WHAT YOU HAVE TO DO: A word-for-word copy of the entries is needed, and it should contain no images.

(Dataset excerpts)
((

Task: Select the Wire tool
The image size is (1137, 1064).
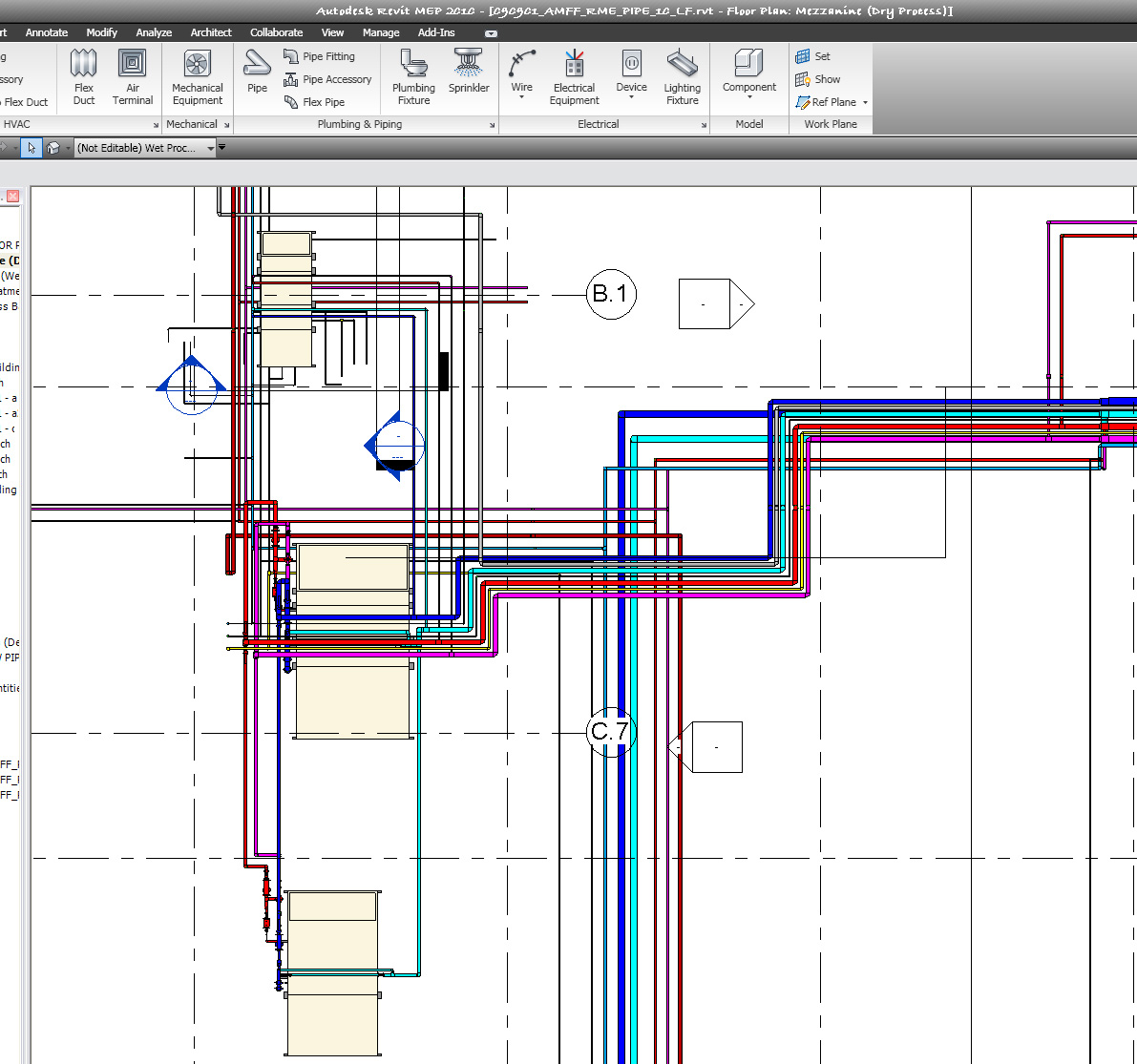Action: click(x=521, y=76)
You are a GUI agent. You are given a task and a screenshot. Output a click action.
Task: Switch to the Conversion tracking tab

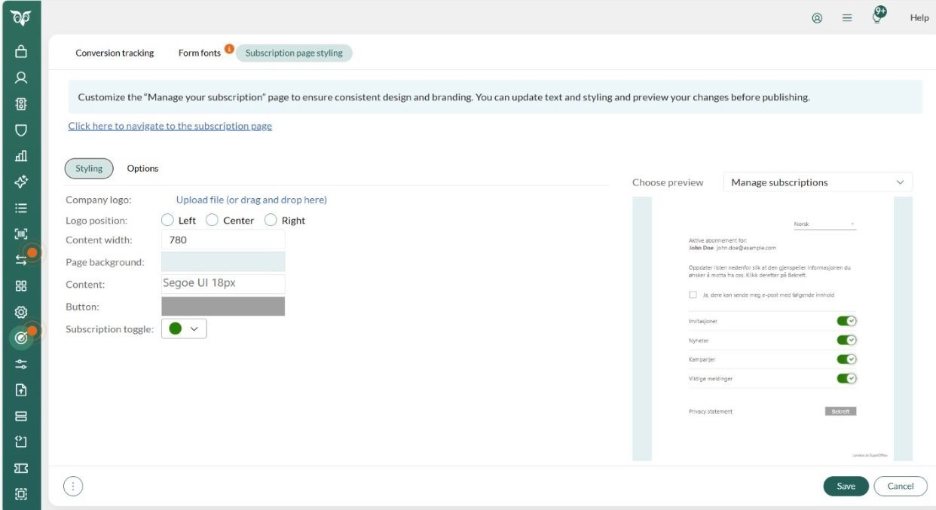115,53
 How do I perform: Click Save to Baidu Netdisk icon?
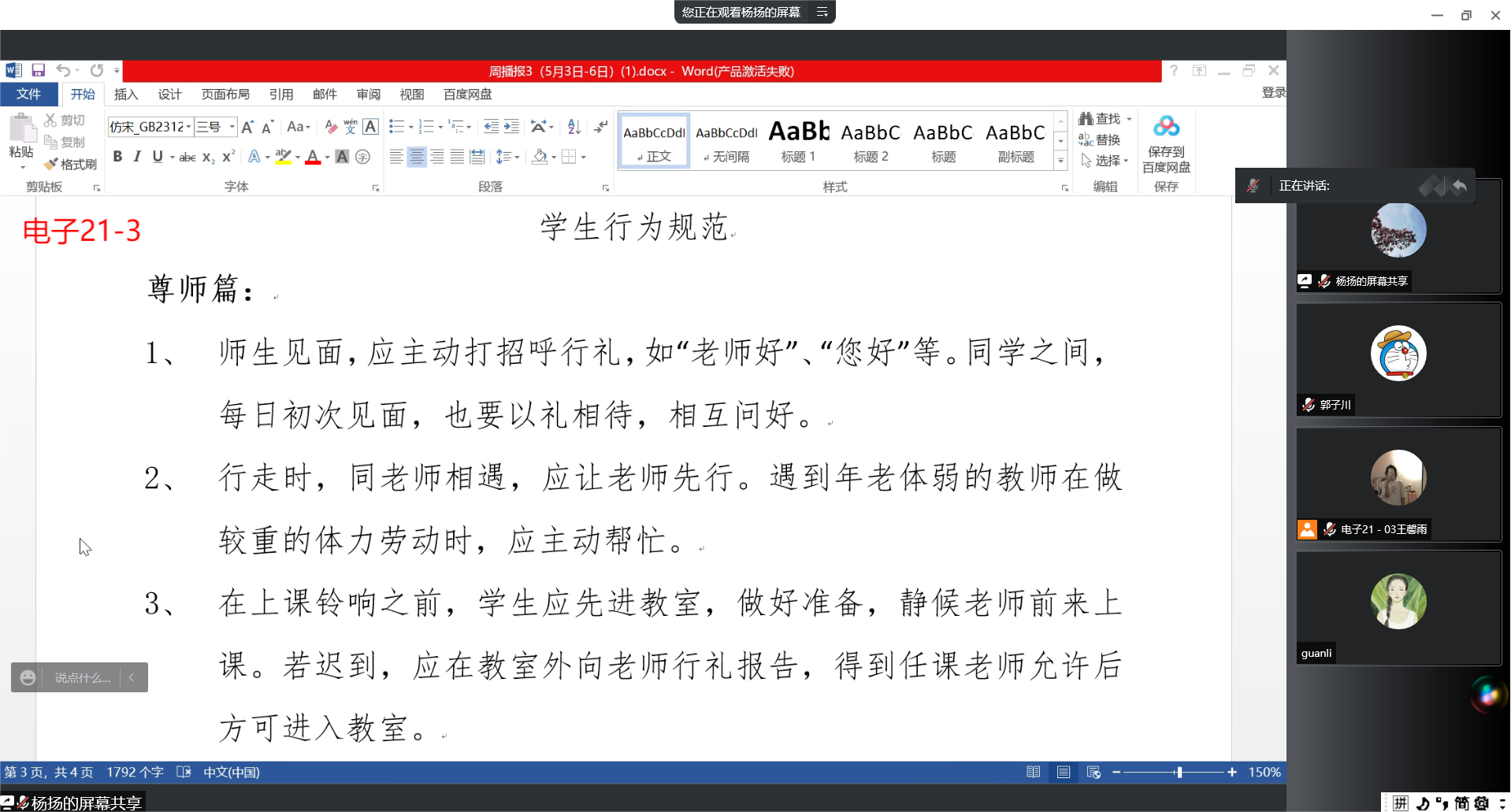pos(1166,143)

))

ANSWER FOR THE TASK:
Task: Select the Wire tool
The image size is (1137, 1064).
Action: click(x=521, y=76)
You are a GUI agent. You are given a task and a screenshot. Output a click action.
Task: Switch to the Conversion tracking tab

115,53
 How do I perform: Click Save to Baidu Netdisk icon?
pos(1166,143)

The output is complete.